The reports of Deloitte on Masonite's consolidated financial statements for fiscal 2016 and the fiscal year ended January 3, 2016 ("fiscal 2015"), did not contain an adverse opinion or a disclaimer of opinion and were not qualified or modified as to uncertainty, audit scope or accounting principles. During fiscal 2016 and fiscal 2015 and the subsequent interim period through March 1, 2017, there were (i) no "disagreements" as that term is defined in Item 304 (a)(1)(iv) of Regulation S-K with Deloitte on any matter of accounting principles or practices, financial statement disclosure or auditing scope or procedure, which disagreement(s), if not resolved to the satisfaction of Deloitte would have caused Deloitte to make reference to the subject matter of the disagreement(s) in connection with its report on Masonite's consolidated financial statements for such years, and (ii) no “reportable events” as that term is defined in Item 304(a)(1)(v) of Regulation S-K.

» **DATA EXTRACT**:
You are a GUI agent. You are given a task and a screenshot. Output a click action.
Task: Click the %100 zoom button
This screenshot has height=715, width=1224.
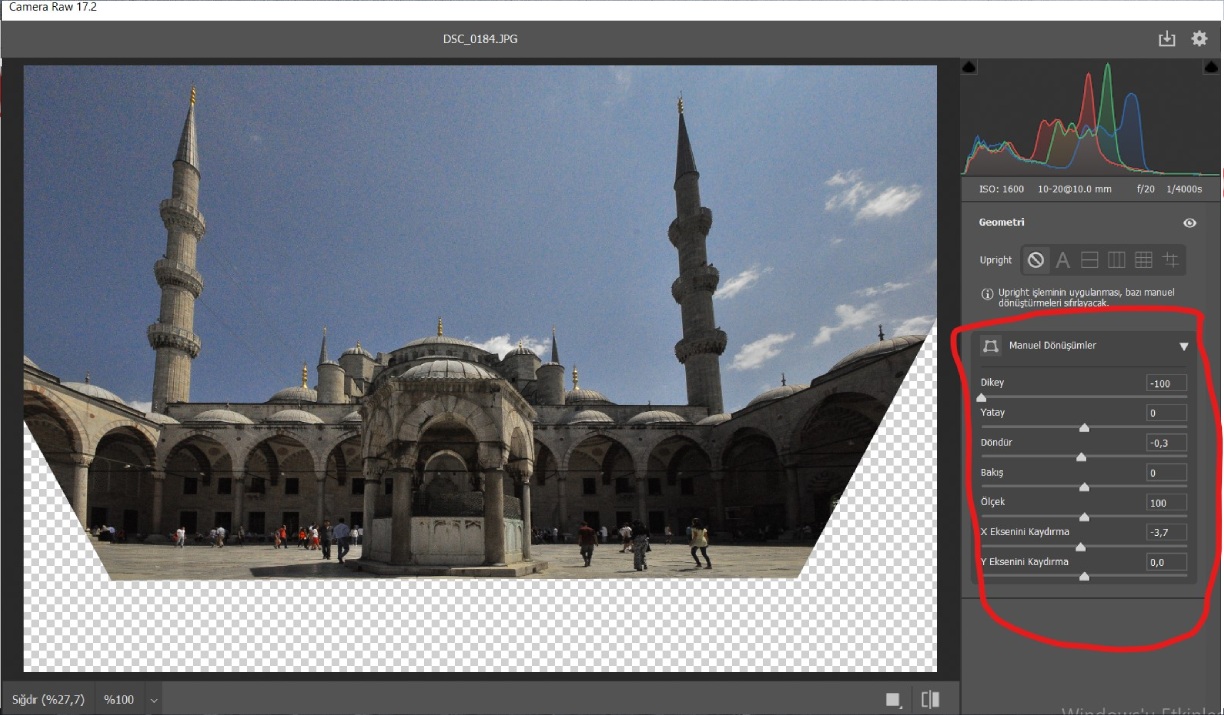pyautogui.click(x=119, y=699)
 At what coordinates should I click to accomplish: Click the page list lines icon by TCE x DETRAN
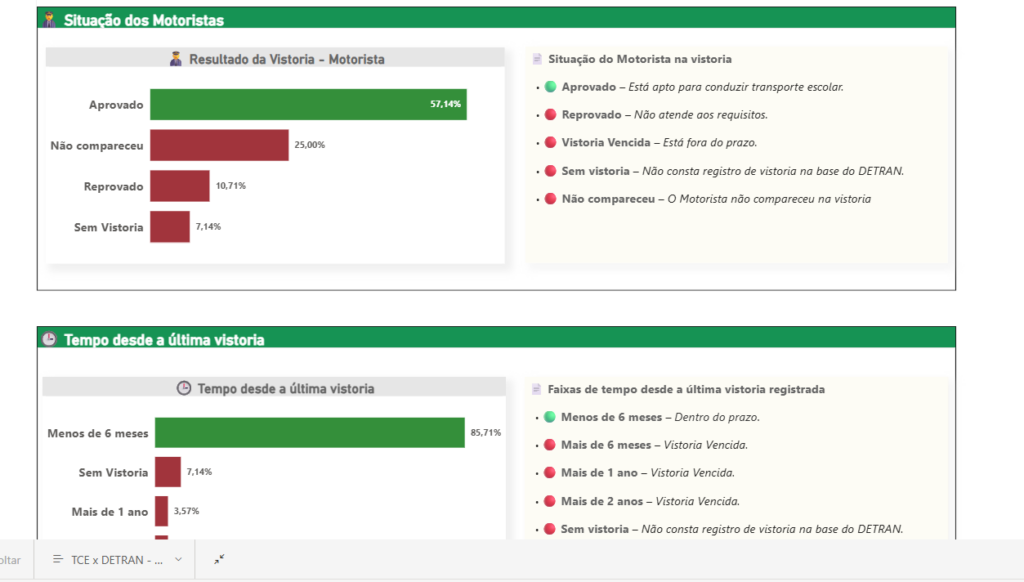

» **GIVEN PROBLEM A**: In two sentences, what does the auditor disclosure above about Deloitte and Masonite state?
» **GIVEN PROBLEM B**:
Answer these from the auditor disclosure above:
(i) On what date did fiscal 2015 end?
(ii) Through what date does the subsequent interim period run?
(iii) Which provision of Regulation S-K defines "reportable events"?

» **RESPONSE A**: Deloitte's reports on Masonite's consolidated financial statements for fiscal 2016 and fiscal 2015 contained no adverse opinion or disclaimer of opinion and were not qualified or modified as to uncertainty, audit scope or accounting principles. During those two years and the interim period through March 1, 2017, there were no disagreements with Deloitte on accounting, disclosure or auditing matters and no reportable events, as Item 304 of Regulation S-K defines those terms.

» **RESPONSE B**:
(i) January 3, 2016
(ii) March 1, 2017
(iii) Item 304(a)(1)(v)